* EXTRACTED RECORDS:

────────────────

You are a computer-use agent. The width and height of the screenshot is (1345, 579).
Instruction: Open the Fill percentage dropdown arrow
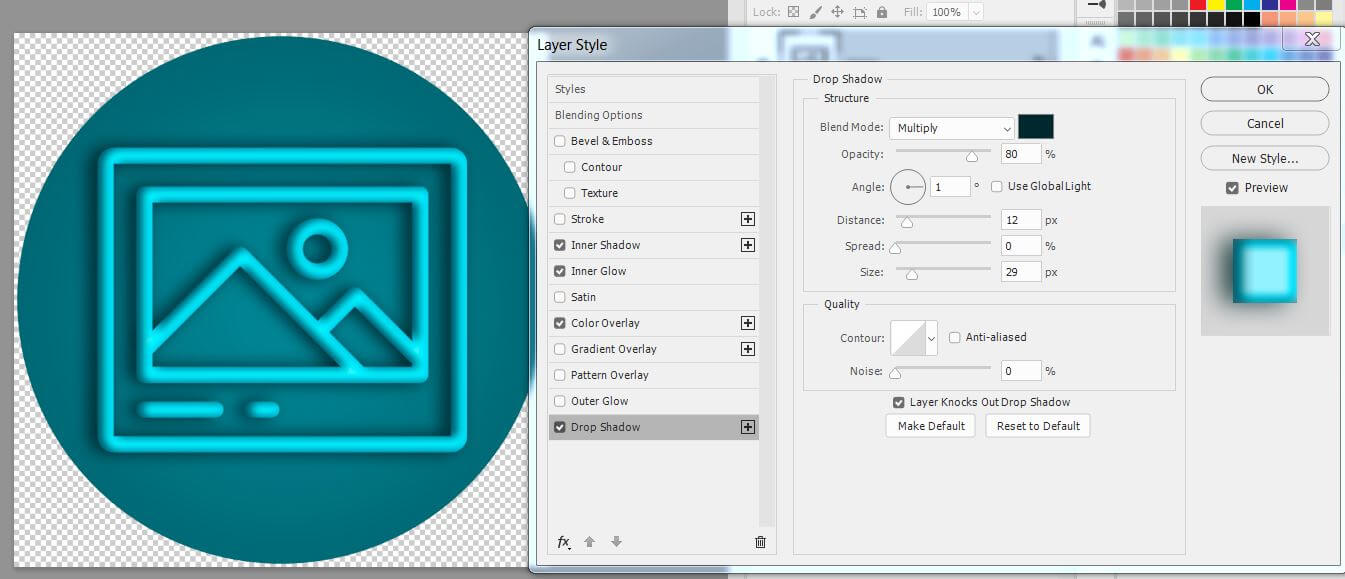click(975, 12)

────────────────

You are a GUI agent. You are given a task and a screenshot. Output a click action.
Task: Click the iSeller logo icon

────────────────

* HOW TO COMPLETE THIS TASK:
Your task is to restate, word for word, only those lines above that fall between the line holding "You are a GUI" and the line holding "Task: Click the iSeller logo icon", inclusive.

* SOLUTION TO THE PROBLEM:
You are a GUI agent. You are given a task and a screenshot. Output a click action.
Task: Click the iSeller logo icon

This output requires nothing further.